Ecuador has a woeful record on freedom of the press. It is 104th in the index of world press freedom, and even the quickest glance at the examples of press abuse in Ecuador accumulated by Reporters Without Borders and Index on Censorship indicate a regime with a starkly dreadful and illiberal record on freedom of expression.

It has even recently been reported that a blogger called Alexander Barankov is to be extradited by Ecuador to Belarus, of all places, where he may face the death penalty.

Whatever the reason for Ecuador granting political asylum to Assange, there is no basis for seeing it as based on any sincere concern for media freedom either in Ecuador or elsewhere

The ostensive reason Ecuador granted Assange asylum was to shelter him from political persecution. The claim that, in doing so, it protects freedom of the press, is ancillary. This ‘zombie fact’ is from the wrong horror movie.

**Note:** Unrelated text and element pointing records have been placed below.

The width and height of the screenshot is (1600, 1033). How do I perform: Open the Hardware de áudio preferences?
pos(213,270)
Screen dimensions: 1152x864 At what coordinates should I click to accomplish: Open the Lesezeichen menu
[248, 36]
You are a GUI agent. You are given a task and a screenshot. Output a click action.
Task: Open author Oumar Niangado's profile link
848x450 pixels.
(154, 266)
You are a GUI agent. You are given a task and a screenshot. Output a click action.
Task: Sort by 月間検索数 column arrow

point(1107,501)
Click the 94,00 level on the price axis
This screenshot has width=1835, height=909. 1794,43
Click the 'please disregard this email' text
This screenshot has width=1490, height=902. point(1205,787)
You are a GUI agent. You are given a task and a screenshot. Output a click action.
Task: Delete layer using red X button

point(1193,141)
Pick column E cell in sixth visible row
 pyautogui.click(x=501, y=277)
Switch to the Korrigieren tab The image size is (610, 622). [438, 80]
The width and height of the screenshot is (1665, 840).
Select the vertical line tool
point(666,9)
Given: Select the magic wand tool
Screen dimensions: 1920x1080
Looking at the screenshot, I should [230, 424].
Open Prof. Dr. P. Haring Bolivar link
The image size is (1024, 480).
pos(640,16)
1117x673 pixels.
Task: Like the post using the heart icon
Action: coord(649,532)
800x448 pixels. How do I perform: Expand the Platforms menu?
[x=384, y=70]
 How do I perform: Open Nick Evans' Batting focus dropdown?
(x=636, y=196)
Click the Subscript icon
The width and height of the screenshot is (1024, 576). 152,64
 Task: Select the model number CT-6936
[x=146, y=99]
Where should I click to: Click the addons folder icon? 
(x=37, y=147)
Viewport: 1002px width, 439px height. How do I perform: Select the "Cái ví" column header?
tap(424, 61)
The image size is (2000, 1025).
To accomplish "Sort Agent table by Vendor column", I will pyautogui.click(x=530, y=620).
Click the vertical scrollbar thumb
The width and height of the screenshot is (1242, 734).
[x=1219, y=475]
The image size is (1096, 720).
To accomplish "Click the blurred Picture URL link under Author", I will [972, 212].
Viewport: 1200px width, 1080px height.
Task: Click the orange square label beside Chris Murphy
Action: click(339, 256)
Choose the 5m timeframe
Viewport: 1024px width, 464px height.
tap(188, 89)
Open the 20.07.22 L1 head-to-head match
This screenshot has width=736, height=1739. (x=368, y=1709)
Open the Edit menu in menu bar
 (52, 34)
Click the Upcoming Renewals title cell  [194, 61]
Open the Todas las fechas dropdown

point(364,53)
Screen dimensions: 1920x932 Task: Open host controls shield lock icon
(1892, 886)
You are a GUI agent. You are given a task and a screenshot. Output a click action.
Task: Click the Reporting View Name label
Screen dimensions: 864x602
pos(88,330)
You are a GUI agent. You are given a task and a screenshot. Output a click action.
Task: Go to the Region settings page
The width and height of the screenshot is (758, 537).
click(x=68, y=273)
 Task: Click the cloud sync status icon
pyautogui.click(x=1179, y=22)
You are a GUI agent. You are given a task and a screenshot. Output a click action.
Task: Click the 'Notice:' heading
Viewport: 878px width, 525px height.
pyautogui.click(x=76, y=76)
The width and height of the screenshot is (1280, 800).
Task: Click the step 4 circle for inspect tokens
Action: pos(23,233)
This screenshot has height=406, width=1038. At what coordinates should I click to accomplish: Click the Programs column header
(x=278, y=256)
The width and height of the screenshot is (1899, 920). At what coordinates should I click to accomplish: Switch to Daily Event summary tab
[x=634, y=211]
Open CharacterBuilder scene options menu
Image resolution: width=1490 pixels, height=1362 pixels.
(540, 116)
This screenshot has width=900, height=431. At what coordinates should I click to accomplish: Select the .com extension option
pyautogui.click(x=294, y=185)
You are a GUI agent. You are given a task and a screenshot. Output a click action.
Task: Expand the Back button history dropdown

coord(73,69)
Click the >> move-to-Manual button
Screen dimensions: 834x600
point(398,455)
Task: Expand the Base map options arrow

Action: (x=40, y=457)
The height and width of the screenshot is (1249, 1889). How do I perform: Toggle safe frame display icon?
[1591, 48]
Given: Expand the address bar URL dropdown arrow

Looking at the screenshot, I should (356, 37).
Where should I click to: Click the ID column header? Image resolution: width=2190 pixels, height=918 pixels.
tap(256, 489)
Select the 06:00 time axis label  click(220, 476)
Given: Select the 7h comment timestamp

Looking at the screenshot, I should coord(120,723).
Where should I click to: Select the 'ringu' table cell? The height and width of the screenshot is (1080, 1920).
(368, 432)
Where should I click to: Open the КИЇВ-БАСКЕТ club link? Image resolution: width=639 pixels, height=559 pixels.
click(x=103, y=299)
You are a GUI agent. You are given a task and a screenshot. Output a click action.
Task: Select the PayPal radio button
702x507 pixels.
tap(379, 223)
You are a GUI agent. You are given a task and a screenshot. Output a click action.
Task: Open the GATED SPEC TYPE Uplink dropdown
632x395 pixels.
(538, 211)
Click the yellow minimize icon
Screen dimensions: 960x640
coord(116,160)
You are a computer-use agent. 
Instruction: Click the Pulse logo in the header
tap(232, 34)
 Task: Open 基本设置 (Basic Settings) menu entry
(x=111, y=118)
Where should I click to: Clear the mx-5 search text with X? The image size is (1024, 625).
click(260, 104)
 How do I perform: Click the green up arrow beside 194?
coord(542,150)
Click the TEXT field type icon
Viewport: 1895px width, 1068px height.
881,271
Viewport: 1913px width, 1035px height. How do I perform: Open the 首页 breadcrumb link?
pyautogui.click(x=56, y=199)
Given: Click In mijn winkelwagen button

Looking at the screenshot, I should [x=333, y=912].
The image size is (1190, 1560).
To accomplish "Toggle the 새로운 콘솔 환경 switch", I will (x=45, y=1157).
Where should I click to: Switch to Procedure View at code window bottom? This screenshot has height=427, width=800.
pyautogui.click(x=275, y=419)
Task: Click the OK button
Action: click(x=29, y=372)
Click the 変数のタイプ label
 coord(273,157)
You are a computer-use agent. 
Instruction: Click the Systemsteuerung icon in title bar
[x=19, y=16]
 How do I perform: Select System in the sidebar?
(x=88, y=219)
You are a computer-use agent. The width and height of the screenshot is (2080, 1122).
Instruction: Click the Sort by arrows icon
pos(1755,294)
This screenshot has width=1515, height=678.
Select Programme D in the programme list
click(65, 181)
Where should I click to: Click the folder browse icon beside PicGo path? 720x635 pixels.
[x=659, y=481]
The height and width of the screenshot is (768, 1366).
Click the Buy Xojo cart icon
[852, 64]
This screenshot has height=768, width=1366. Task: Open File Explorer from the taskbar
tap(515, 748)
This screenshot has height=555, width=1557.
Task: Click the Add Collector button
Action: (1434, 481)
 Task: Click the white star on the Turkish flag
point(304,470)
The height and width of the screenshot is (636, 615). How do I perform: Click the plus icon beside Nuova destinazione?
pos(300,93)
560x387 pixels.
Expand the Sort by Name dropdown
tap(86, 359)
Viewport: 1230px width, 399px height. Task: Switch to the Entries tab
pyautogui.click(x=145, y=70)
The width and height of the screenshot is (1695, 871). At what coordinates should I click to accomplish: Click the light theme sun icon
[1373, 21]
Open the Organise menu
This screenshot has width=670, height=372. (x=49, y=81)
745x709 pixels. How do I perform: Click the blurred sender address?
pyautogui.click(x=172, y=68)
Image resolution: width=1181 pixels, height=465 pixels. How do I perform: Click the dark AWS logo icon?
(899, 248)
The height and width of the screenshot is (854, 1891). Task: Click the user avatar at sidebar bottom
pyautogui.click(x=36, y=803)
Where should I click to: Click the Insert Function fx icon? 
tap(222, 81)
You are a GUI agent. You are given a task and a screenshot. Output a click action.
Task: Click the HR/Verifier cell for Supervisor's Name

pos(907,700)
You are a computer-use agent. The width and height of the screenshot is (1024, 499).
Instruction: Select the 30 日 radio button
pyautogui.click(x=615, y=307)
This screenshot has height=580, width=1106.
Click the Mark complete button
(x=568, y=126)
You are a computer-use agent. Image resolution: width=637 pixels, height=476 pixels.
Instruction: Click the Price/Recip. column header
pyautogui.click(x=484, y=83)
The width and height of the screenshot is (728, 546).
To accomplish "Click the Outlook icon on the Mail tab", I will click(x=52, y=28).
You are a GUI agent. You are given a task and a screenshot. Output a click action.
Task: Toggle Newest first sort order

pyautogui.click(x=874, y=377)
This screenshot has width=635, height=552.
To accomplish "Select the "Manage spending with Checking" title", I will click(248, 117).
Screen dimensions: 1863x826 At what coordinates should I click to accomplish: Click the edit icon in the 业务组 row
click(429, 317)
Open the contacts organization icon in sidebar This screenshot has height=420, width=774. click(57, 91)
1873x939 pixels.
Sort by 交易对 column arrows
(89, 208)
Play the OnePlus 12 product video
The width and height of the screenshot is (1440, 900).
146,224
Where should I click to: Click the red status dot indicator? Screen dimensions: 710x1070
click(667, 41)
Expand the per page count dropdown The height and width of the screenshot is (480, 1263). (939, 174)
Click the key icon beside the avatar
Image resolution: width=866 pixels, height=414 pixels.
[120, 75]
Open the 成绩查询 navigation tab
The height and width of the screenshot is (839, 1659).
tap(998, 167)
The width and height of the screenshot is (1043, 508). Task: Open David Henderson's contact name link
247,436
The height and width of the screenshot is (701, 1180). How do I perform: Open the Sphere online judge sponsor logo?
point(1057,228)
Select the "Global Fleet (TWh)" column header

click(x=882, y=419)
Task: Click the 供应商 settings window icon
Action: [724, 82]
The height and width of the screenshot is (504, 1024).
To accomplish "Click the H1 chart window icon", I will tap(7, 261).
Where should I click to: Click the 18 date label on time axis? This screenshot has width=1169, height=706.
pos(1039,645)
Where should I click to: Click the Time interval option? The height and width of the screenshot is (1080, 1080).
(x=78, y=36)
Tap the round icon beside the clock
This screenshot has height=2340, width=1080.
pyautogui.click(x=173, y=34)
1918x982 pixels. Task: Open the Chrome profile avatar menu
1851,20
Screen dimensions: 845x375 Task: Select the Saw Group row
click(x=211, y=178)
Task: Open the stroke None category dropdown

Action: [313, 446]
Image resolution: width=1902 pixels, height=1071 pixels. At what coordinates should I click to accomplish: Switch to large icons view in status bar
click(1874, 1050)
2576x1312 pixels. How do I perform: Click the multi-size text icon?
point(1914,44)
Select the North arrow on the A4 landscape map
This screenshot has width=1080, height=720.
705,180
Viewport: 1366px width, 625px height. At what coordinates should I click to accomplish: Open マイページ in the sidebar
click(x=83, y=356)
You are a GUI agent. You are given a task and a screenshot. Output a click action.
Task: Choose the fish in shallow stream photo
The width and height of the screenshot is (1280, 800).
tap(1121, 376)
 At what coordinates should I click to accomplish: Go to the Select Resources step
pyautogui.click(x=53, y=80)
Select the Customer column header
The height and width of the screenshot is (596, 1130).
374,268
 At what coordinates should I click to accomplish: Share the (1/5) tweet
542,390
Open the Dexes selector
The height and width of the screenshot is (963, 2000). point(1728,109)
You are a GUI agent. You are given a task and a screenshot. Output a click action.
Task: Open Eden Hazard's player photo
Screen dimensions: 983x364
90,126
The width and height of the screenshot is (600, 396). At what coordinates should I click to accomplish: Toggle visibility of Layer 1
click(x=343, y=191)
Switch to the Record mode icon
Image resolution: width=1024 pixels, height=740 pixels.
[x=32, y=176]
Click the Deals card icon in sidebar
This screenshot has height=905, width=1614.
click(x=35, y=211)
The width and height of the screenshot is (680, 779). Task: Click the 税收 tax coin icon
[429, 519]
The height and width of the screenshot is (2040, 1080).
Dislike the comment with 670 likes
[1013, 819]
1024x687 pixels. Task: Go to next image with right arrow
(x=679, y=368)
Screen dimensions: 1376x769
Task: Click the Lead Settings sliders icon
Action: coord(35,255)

Ecuador has been roundly savaged in the British press lately, in order to prove that Assange is a hypocrite for seeking asylum from a country with an imperfect press freedom record. On this, Greenwald is strong:

Apparently, activists should only seek asylum from countries with pristine human rights records, whichever countries those might be: a newly concocted standard that was conspicuously missing during the saga of blind Chinese human rights activist Chen Guangcheng at the US embassy; I don’t recall any western media outlets accusing Guangcheng of hypocrisy for seeking refuge from a country that indefinitely imprisons people with no charges, attacked Iraq, assassinates its own citizens with no due process on the secret orders of the president, bombs funerals and rescuers in Pakistan, uses extreme force and mass arrests to try to obliterate the peaceful Occupy protest movement, wages an unprecedented war on whistleblowers, prosecutes its Muslim citizens for posting YouTube videos critical of US foreign policy, embraces and arms the world’s most oppressive regimes, and imprisoned Muslim journalists for years at Guantánamo and elsewhere with no charges of any kind.

It may, however, be overstating the case to say that Ecuador has a “starkly dreadful and illiberal record on freedom of expression.” The assertion derives from a lazy reliance on cherrypicked NGO reports. Reporters Without Borders is an NGO. NGOs are a typical go-to source for suspicion-free ammunition against the whipping boy of the week, for writers who don’t know the first thing about Ecuador. RSF’s principal claim to prominence is its annual Press Freedoms Index – a methodologically bankrupt study ranking the countries of the world on their relative press freedoms, based on subjective assessment surveys filled out by small pools of handchosen RSF correspondents in each country. It is approximately as objective a measure of comparitive press freedoms as Channel Four is a measure of the world’s “funniest” comedians.

RSF is not without controversy as to its funding structure and organizational biases, with some of its main donors drawn from the Cuban ex-pat community. It does not have a great track record of impartiality on nominally socialist Latin American states. More discerning researchers will have already determined that the so-called “media crackdown” in Ecuador is the result of the introduction of a strong UK-style media regulation regime in Ecuador – where regulatory decisions on the use of spectrum have remained unenforced for years. In the UK, pirate radio stations are routinely raided by the police, and shut down. There it is called “regulation.” When a now twice reelected, popular-by-supermajority Latin American socialist government does it, it is “starkly dreadful and illiberal.” OFCOM’s banishment of Press TV – at a time when the US-UK axis is stoking hostility towards Iran – has been quickly forgotten.

The most likely response to the above will be scorn and dismissal from David Allen Green. At this point, however, the ‘zombie facts’ have overrun the compound.